DeBello and his team will utilize a known model of learning to explore the use of simulation techniques to accelerate the mapping of neural networks. The hope is that this information will lead to the next big advance in computing, running biologically inspired algorithms on biologically inspired hardware. Such architectures have potential to radically lower power consumption and contribute massively parallel processing capabilities for increased simultaneous computation that will greatly augment what is possible in today’s computers and mobile platforms.
- Paul Hagerman (professor of biochemistry and molecular medicine) – “CLARITY and STED shed light on neurodegenerative disorders”
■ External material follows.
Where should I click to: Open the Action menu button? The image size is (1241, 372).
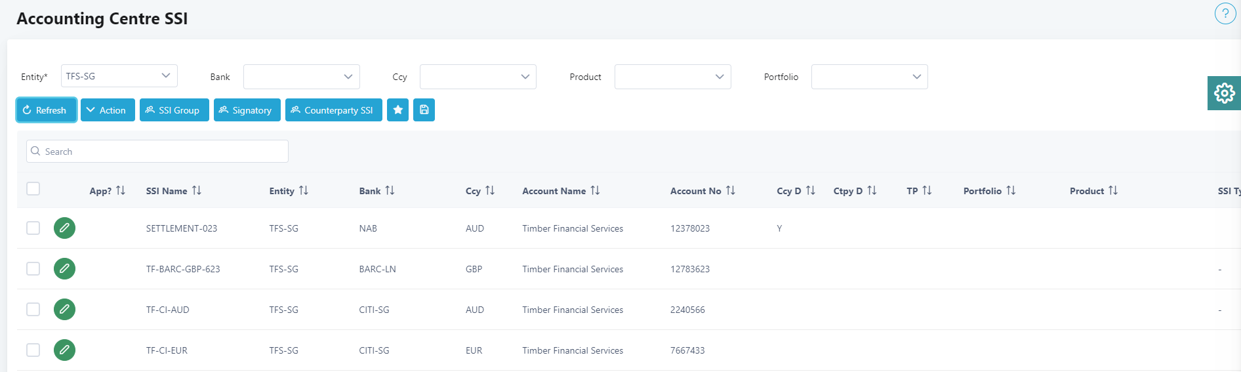(x=108, y=110)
Investigating ways to identify the initial triggering events that give rise to the neurodegenerative disorder fragile X-associated tremor/ataxia syndrome (FXTAS) will be the focus of this team. FXTAS may be one of the most common adult-onset, single-gene neurological diseases. Symptoms include tremors, instability, and difficulty with coordinated muscle movements like walking. Hagerman’s group plans to employ a novel genetic sequencing approach in combination with state-of-the-art microscopy imaging to better understand the mechanisms and pathways that lead to the disease, which could later serve as a starting point for therapeutic intervention. Innovate article on Dr. Hagerman (PDF)
- Johannes Hell (professor of pharmacology) – “Detection of endogenous PSD-95, α-actinin and other proteins and their interactions in live cells by fluorescent peptides”
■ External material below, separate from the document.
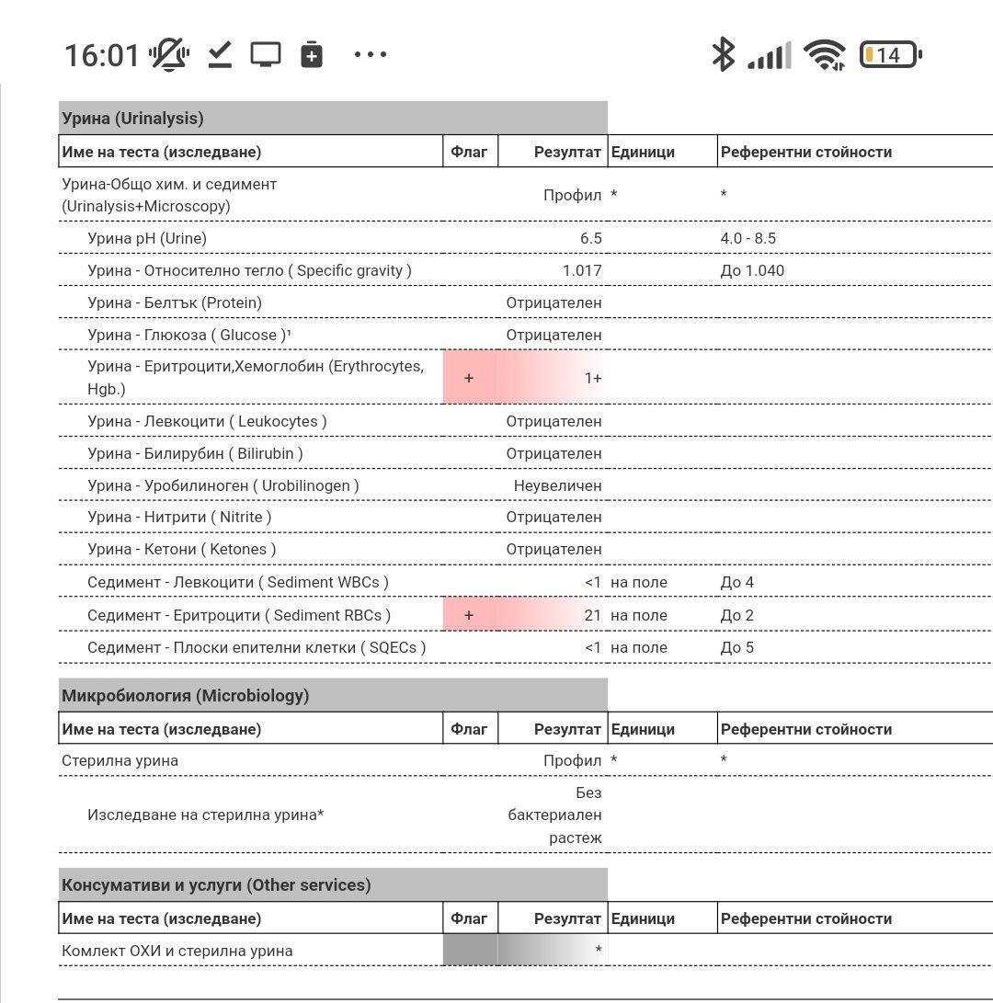993x1003 pixels.
Task: Click the Референтни стойности header in Urinalysis table
Action: coord(805,152)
The objective of this team will be to pioneer a novel imaging method to map brain connectivity on a molecular level. More specifically, the team will explore the dynamic interactions between synaptic proteins and binding partners, as well as identify when and where they occur. Most major synaptic proteins have been identified, but their precise localization and dynamics at various synapses is almost completely unknown.
- Kimberley McAllister (professor of neurology and neurobiology, physiology and behavior) – “The functional synaptome: a novel screen for molecular signatures of functional synaptic state to bridge connectomics and large-scale recordings in mapping the brain”
Tackling a major challenge in neuroscience, McAllister’s team endeavors to develop an approach to identify molecular markers of the functional state of synapses that can be used for large-scale functional mapping of the brain. The project, aims to provide critical information about the brain’s circuits needed for mapping, a fundamental goal of the BRAIN Initiative.
- Martin Usrey (professor of neurology and neurobiology, physiology and behavior) – “Single-neuron transcriptome classification of primate visual pathways”
Usrey’s team plans the first study of its kind on the primate retina, designed to establish the molecular identity of each of the 19 ganglion cell types that give rise to the optic nerve. By establishing the functionally diverse pathways in the primate visual system, the team hopes to get a better understanding of the intrinsic circuitry of the eye and its role in human vision as well as contribute to the broader goal of regenerating retinal circuits damaged by blinding retinal degenerative disease.